Characterizing Human Reward-based Decision-making Behavior with Reinforcement Learning Models
Presented by Xingche Guo, Columbia University
Tuesday, February 6 2024
3:30 PM-4:30 PM ET
AUST 105
Webex Meeting Link
Coffee will be served at 3:00 pm in the Noether Lounge (AUST 326)
Major depressive disorder (MDD) is one of the leading causes of disability-adjusted life years. Emerging evidence indicates that reward processing abnormalities may serve as a behavioral marker for MDD. To measure reward processing, patients perform computer-based behavioral tasks that involve making choices based on different stimuli, such as rewards and penalties.

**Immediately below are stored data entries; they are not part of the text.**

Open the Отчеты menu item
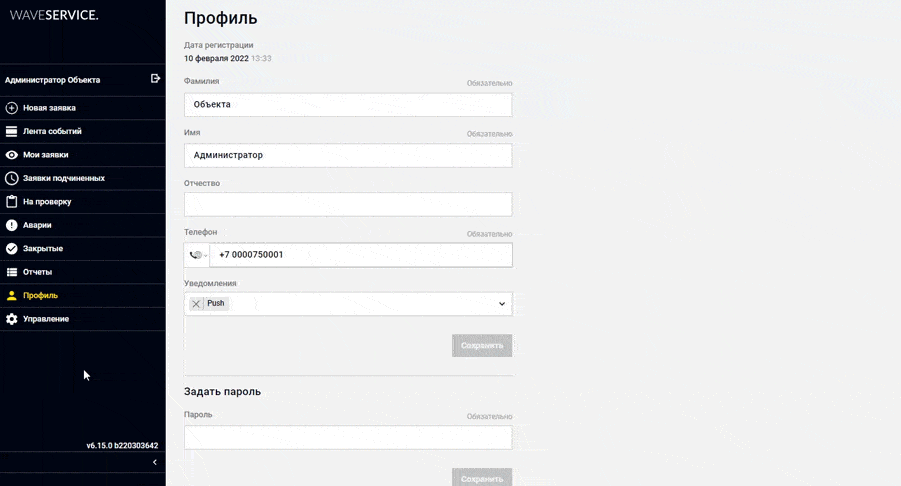 tap(38, 272)
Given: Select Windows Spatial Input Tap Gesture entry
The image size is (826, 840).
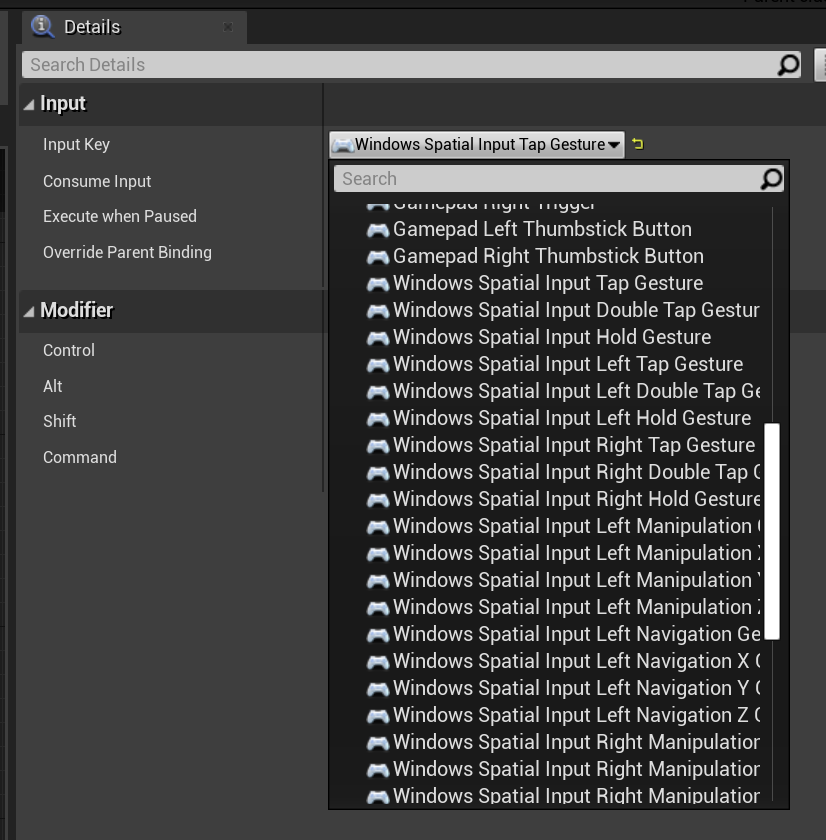Looking at the screenshot, I should [x=547, y=283].
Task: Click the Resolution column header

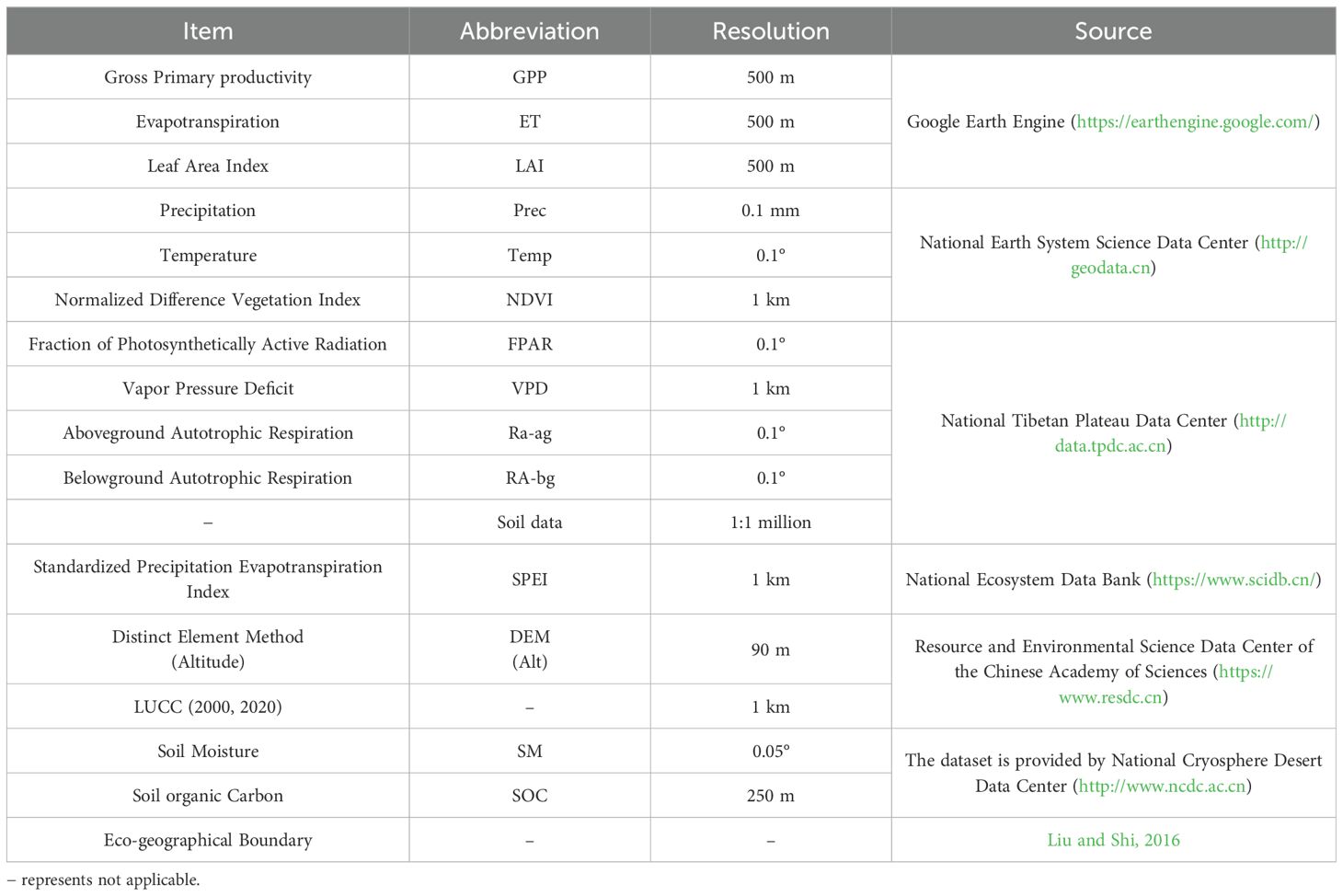Action: click(x=770, y=31)
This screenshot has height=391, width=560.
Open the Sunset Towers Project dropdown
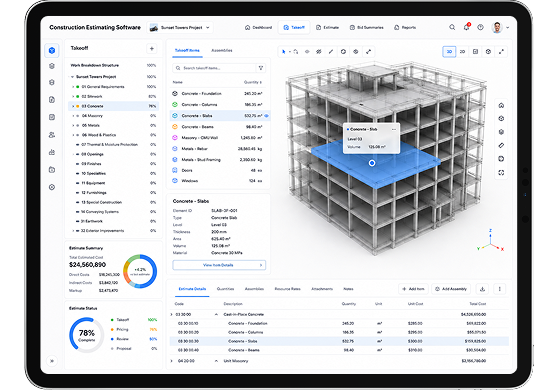tap(180, 27)
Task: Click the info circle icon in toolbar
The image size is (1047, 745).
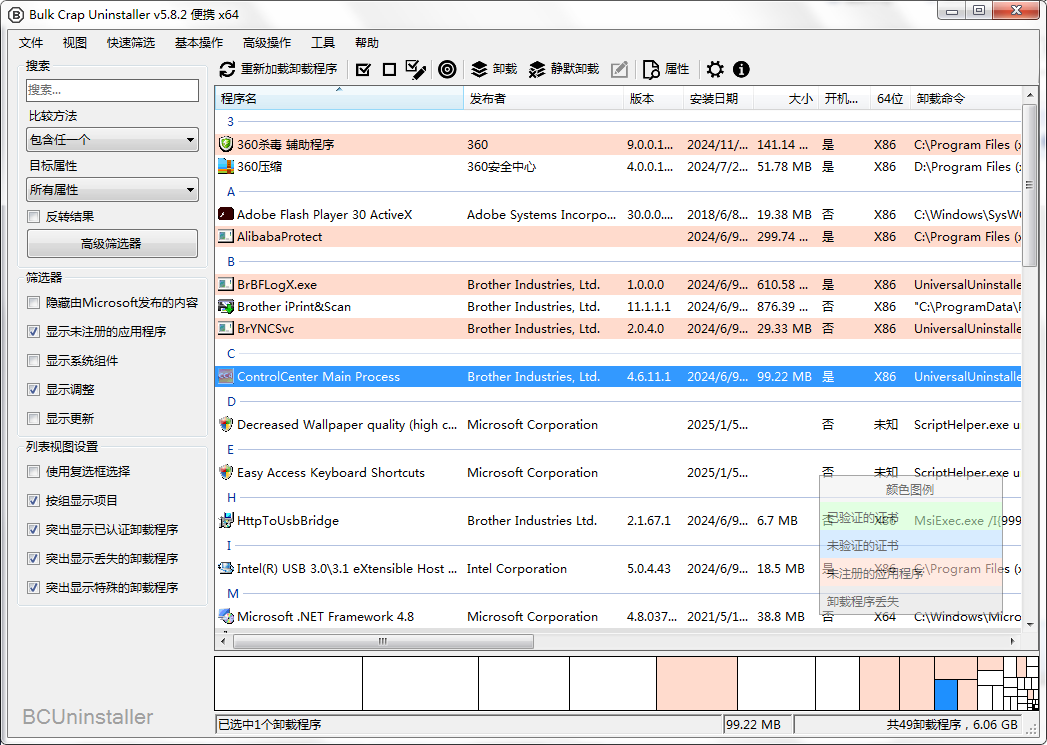Action: point(741,69)
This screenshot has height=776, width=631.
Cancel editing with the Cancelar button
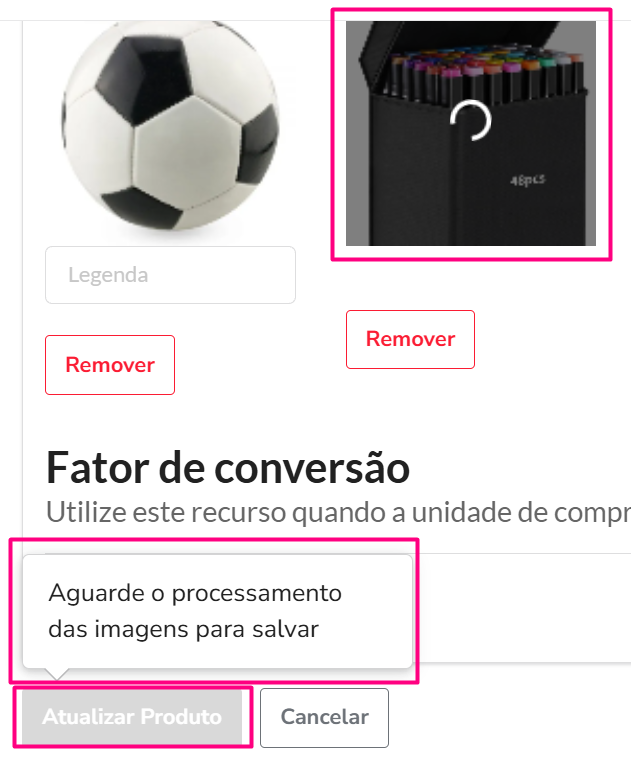click(x=325, y=718)
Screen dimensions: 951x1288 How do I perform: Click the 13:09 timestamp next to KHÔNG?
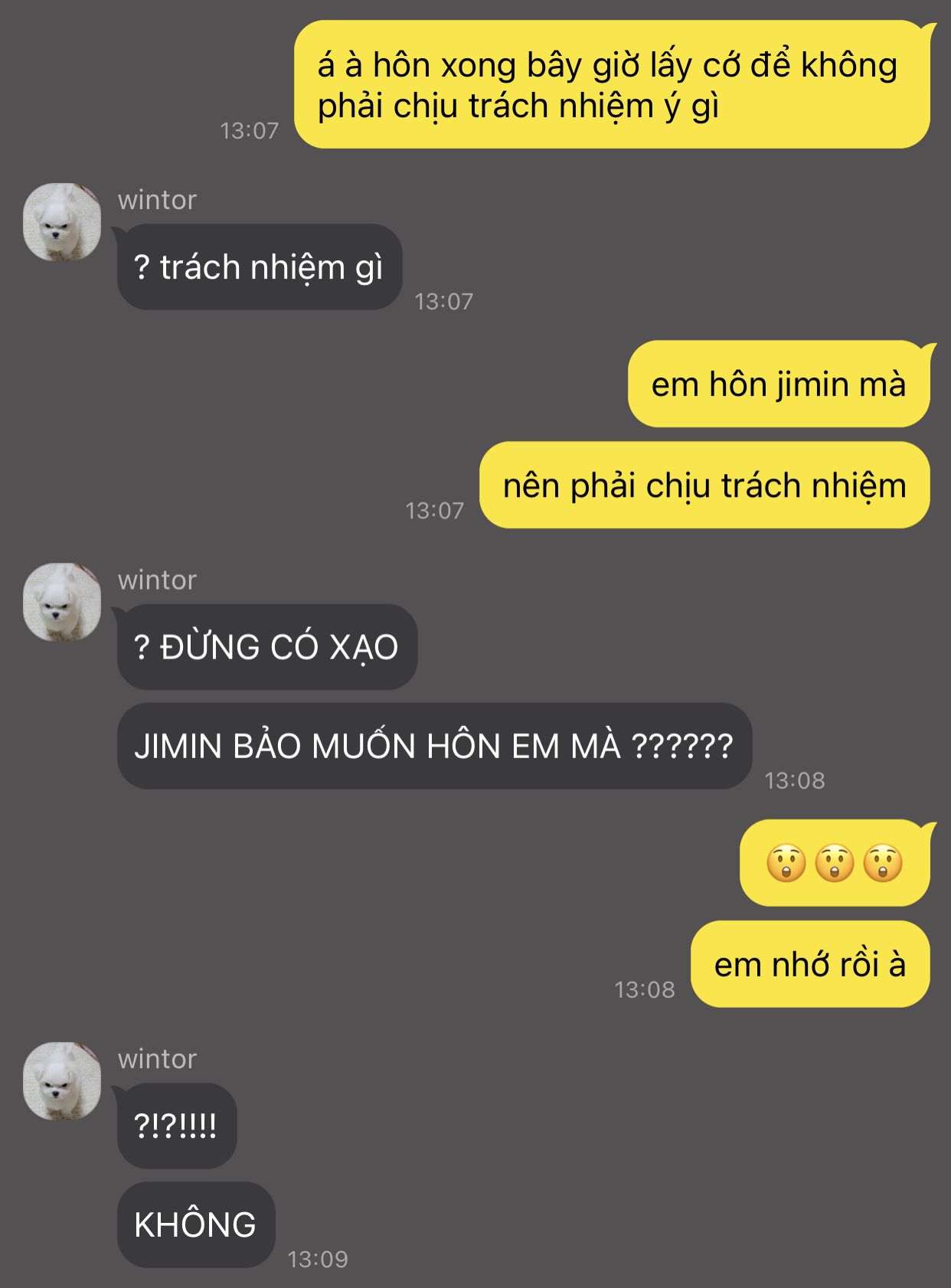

Reinforcement learning (RL) are widely used to characterize how patients make decisions in reward-based behavioral tasks. To account for the nonlinearity of the decision process, we propose a semiparametric RL (Semi-RL) approach that models the RL parameters with nonparametric functions. Between-subject heterogeneity is considered by incorporating random effects. We provide a computationally efficient solution to address the challenges posed by nonparametric functions and random effects, along with theoretical results demonstrating the consistency and asymptotic normality of the parameters of interest. In the real data analysis, we show that individuals with MDD exhibit lower reward sensitivity compared to healthy subjects, and the reward sensitivity has a nonlinear form with a floor and ceiling effect. This finding suggests a switching of decision-making processes between multiple learning strategies.
In my recent work, I propose a RL with hidden Markov models (RL-HMM) framework, enabling learning strategy switching between two distinct strategies: RL model or random choices. The computational algorithm via EM algorithm is briefly introduced. Utilizing the RL-HMM, we demonstrated that individuals with MDD face greater difficulty concentrating during tasks compared to the healthy subjects. Finally, a brief overview of brain-behavior associations is provided, exploring potentials for integrating behavioral data with neuroimaging modalities such as EEG and fMRI.
Speaker Bio:
Guo is a postdoc in the Dept. of Biostat at Columbia. He obtained his PhD in Stat from Iowa State. Guo’s research interests lie in the development of innovative and interpretable statistical/machine learning methods and theory, equipped with computationally efficient algorithms, to tackle real-world challenges, including mental health, neuroscience, agriculture, and environmental health. He is actively engaged in the development of a broad range of methods, including semiparametric reinforcement learning.